Justice pour les victimes : Près d'un mois plus tard, le 19 novembre 2011, des centaines de manifestants se sont rassemblés devant le siège du Cabinet des ministres dans le centre du Caire pour demander justice pour les victimes de la révolution. Les affrontements qui ont rapidement éclaté entre les manifestants et les policiers stationnés devant l'immeuble ont fait 44 blessés. Ces heurts ont ouvert la voie à des violences encore plus brutales quelques jours plus tard près du bâtiment du ministère de l'Intérieur, au centre du Caire. Soixante-cinq personnes sont décédées et plus de 4 500 ont été blessées (en arabe) dans les plus violents affrontements depuis la révolution.
Manifestation anti-armée : Une nouvelle flambée de violence a eu lieu le 2 mai 2012 près du bâtiment du ministère de la Défense, au nord-est du Caire. Des milliers de manifestants - des islamistes, pour la plupart - se sont réunis devant le siège du ministère pour réclamer la fin du régime militaire qui assurait la transition. Au moins 11 personnes ont été tuées et des centaines d'autres blessées dans des scènes rappelant l'assaut mené contre les manifestants coptes pacifiques devant le bâtiment de la télévision d'État.

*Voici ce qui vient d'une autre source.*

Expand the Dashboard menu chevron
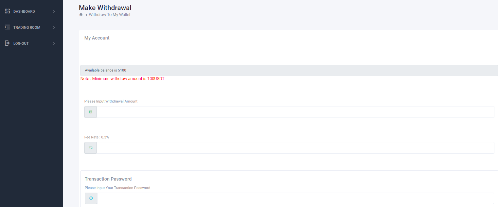Viewport: 498px width, 207px height. (54, 11)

Second anniversaire de la révolution : Des dizaines de milliers d'Égyptiens sont descendus dans la rue, dans presque tous les gouvernorats, à l'occasion du second anniversaire de la révolte anti-Moubarak. L'objectif des manifestants n'était pas de célébrer le départ de l'ancien président, mais de protester contre [les politiques du] nouveau président. Le 25 janvier 2013, des affrontements entre policiers et manifestants ont éclaté dans plusieurs villes et fait plusieurs victimes dans les deux camps, notamment 10 personnes à Suez. Les heurts se sont poursuivis jusqu'au 4 février et ont provoqué la mort de 15 autres personnes dans d'autres gouvernorats, incluant celui du Caire.
Les élections organisées à la suite de la révolution ont porté au pouvoir le président islamiste Mohamed Morsi, des Frères musulmans. Au cours des sept derniers mois toutefois, Morsi a provoqué la colère des jeunes et des forces d'opposition qui étaient à l'origine de la révolte initiale. Selon eux, les politiques du nouveau président sont antidémocratiques et excluent certaines franges de la population. Le président cherche par ailleurs à faire progresser son parti et ne respecte pas ses promesses. Le débat concernant ce que plusieurs considèrent comme une constitution islamiste, le déclin de l'économie, l'augmentation des prix des denrées alimentaires et l'insécurité persistante ont également contribué à la situation actuelle. Selon ses partisans, le président a hérité de nombreux problèmes de l'ère Moubarak et on ne lui a pas laissé la chance de les résoudre.